Here we see Jesus acting as a prophet. All the prophets leading up to this point have told of his coming. And now that he is here, he begins to prophesy about what is coming.
Here’s a schematic of his prophecy:
1. The Destruction of the Temple – vv. 1-2
2. The Signs of His Coming and the Close of the Age – vv. 3-8
3. Persecutions Foretold – vv. 9-14
4. Sacrileges Exposed – vv. 16-28
5. The Coming of the Son of Man – vv. 29-31
6. What the Fig Tree teaches – vv. 32-35
7. An Admonition to Watchfulness and accompanying Parable – vv. 36-51
This discourse of Jesus serves the same purpose for his disciples as the discourse from the last chapter served for the Scribes and Pharisees. While the discourse continues into chapter 25 with two more parables and the section known as the Judgment on the Nations, Jesus is attempting to move the hearts of his listeners to repentance and acceptance of his Message. Last chance… train’s leaving the station!
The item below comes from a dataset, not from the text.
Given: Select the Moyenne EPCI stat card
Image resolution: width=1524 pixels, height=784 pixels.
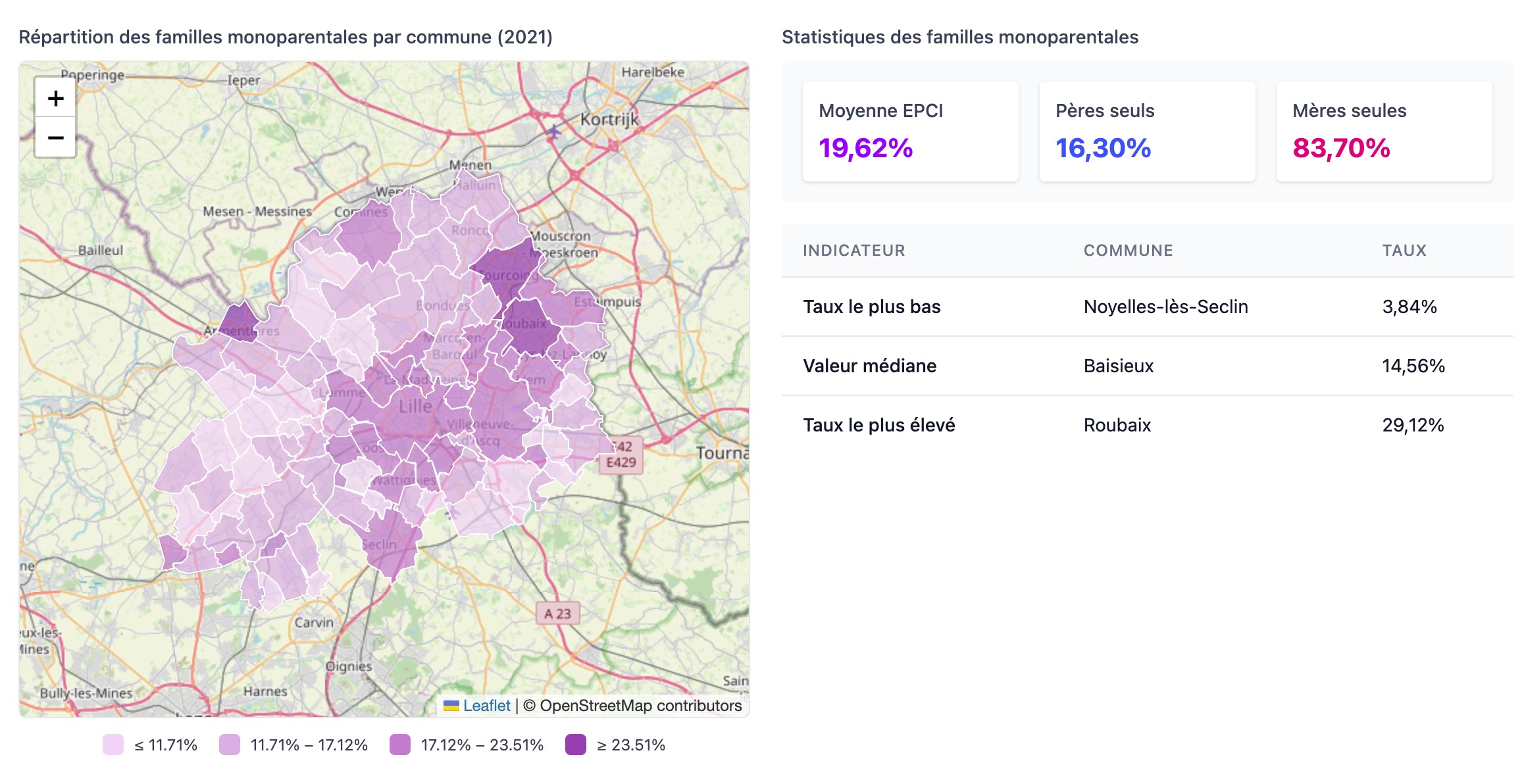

There is a sense of urgency here that perhaps Jesus’s audience would have been more responsive to. To hear Jesus use some of the language he does, especially the image of vultures in v. 28 and the cosmic images in v. 29-30, one wonders if that would have accomplished repentance through fear or a sense of urgency rather than a slow conversion process. So, this begs the question: is Jesus trying to scare them straight?
Point for Prayer
Pray with this sense of urgency that Jesus’s language engenders. How does it settle in your heart and in your conscience? Take those thoughts, feelings and desires and invite the Lord into them.